Si le passage à la retraite constitue un moment charnière, c’est qu’il s’agit d’une transition particulièrement importante avec de nouveaux rôles sociaux qui sont expérimentés et des renégociations identitaires qui se jouent. Comme c’est aussi le cas au moment du départ des enfants du domicile, qui est un autre moment rupteur dans la vie d’un couple.
Désormais les conditions sociales et culturelles d’existence n’empêchent plus que la séparation se fasse. On assiste ainsi à une augmentation du nombre de divorces vers 60 ans, mais aussi de remariages, et plus surprenant encore, de séparations qui se font sur le tard dans le grand âge.
Néanmoins, malgré ces évolutions notables, vieillir ensemble reste encore la norme. Et malgré les crises que peuvent vivre bien des couples au début de leur retraite, la séparation dépasse encore rarement le stade du fantasme.

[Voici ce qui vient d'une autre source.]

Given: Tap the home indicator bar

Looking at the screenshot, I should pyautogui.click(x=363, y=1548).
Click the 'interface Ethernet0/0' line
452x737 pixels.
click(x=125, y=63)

Fantasme de libération où l’autre peut être perçu comme l’obstacle à la réalisation de soi, fantasme d’autosuffisance et d’affirmation de la toute puissance de son désir… « Vivre ensemble nous tue, nous séparer est mortel » disaient les psychanalystes Caillot et Decherf. L’ambivalence de nos sentiments fait que, par nature, on est tiraillé entre des désirs contraires ! Le lien à l’autre n’est que paradoxe d’une certaine manière, fait d’amour et de haine, de fusion et de rejet. Le couple n’échappe donc pas à cette réalité, avec parfois cette envie de se dégager du poids du lien qui prend le pas sur le reste, mais sans être assez fort pour que cela se traduise dans les actes. Car finalement, nous avons besoin de croire en l’altérité profonde qui nous lie à l’autre et qui nous donne le sentiment d’être, d’exister tout simplement.